The fire forced Chicago to take a hard look at how they regulated large public spaces in the booming city. “How much of that was because they had flouted the building codes and how much of it was that the building codes didn’t go far enough?” says John Russick of the Chicago Historical Society. “…[there was] a fair amount of ‘our buildings don’t protect us and we need to do more to them.’ It wouldn’t have been enough even if the building codes had been followed—a lot of people would have died in the Iroquois Theater fire.”

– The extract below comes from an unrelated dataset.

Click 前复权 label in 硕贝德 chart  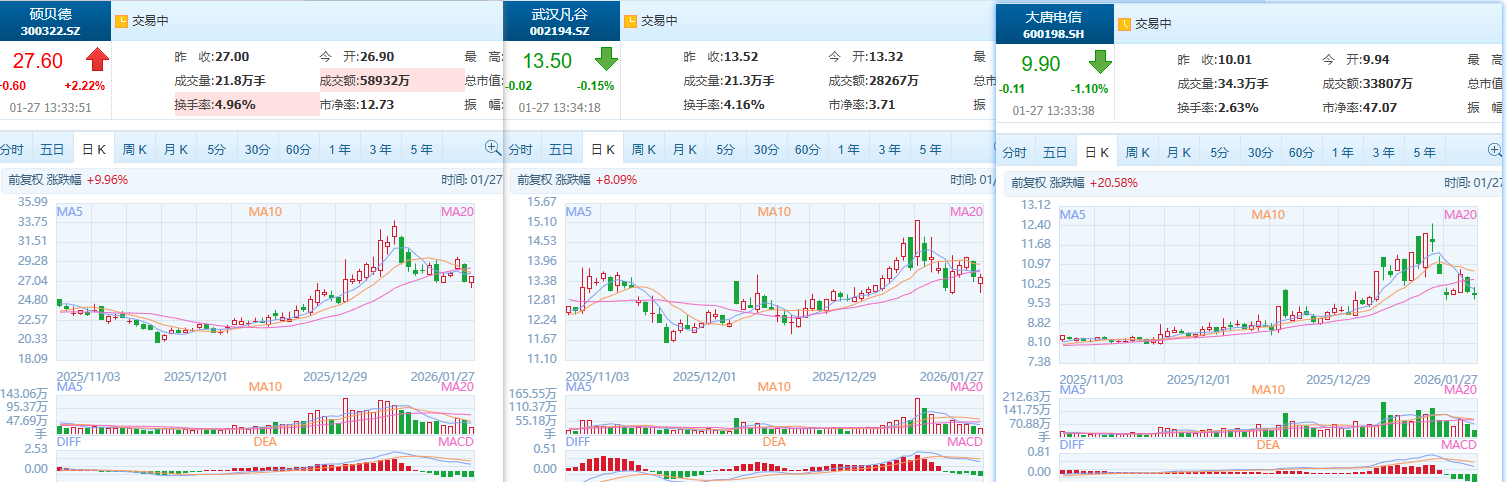coord(25,180)
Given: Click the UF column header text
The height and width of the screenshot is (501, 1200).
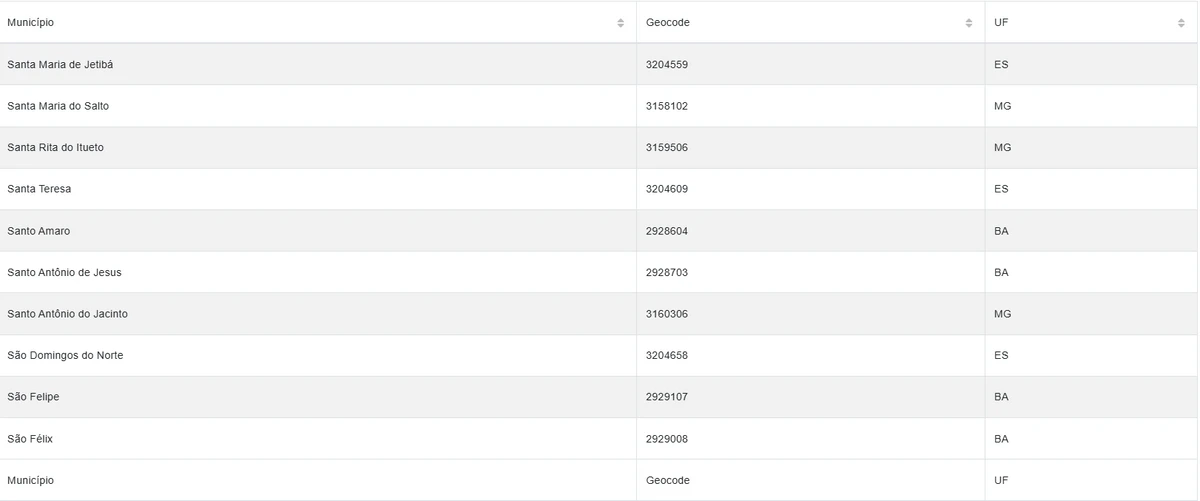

Within days, the city shuttered all theaters in its jurisdiction until they could be inspected and repaired to standard, and national headlines forced other cities across the country to subject their own theaters to similar scrutiny. Within weeks, Chicago’s city council passed a new building ordinance by an overwhelming majority that compelled structural changes including new standards for aisles and exits, the use of fireproofing solution on scenery, connected fire alarms, limits on occupancy, the elimination of “standing” tickets, changes to sprinkler requirements, and rules for rooftop flues (like those nailed shut in the Iroquois).
Among the enduring changes were the stipulations pertaining to the lighting of exits, aisles and corridors, including the requirement that “a red light to be kept burning over the exits” during performances. This echoed the words of an electrical engineer who had advocated for signs to be illuminated by “a source of light independent of the theater lighting system,” a critical point since the Iroquois’ electricity had gone out during the blaze. An April 1904 edition of Western Electrician highlighted the adoption of “exit lights [which] are also supplemented by sperm-oil lamps” in the event that “the current supply is interrupted.” Although technology has evolved, signs like these were the forerunners to the glowing red exit signs ubiquitous in modern theaters.
The Iroquois fire also inspired the development of “panic bars” found on emergency exits. Carl Prinzler, a hardware salesman who had originally planned to attend the performance of Mr. Bluebeard on the day of the fire, went on to work with his colleagues to invent the crash bar mechanism on doors that prevented entry from the outside—the major concern of ticket sellers—but could be easily opened under duress, and generations of that first design have been used in public buildings for over a century.
While new laws and innovations would make theaters safer, they continued to depend on highly visible tragedies influencing the least tangible and most variable of factors: human behavior. “Unless there’s vigilance and diligence, even things on the books can be ignored by both the builder or the architect or the inspector or the building owner,” said Russick. “There are a lot of people that need to be in compliance and do their part in order to have the kind of world where people are protected.” This may preclude any building from being “absolutely fireproof,” but theaters today reflect the cumulative and painful lessons learned in tragedies like the Iroquois Theater fire.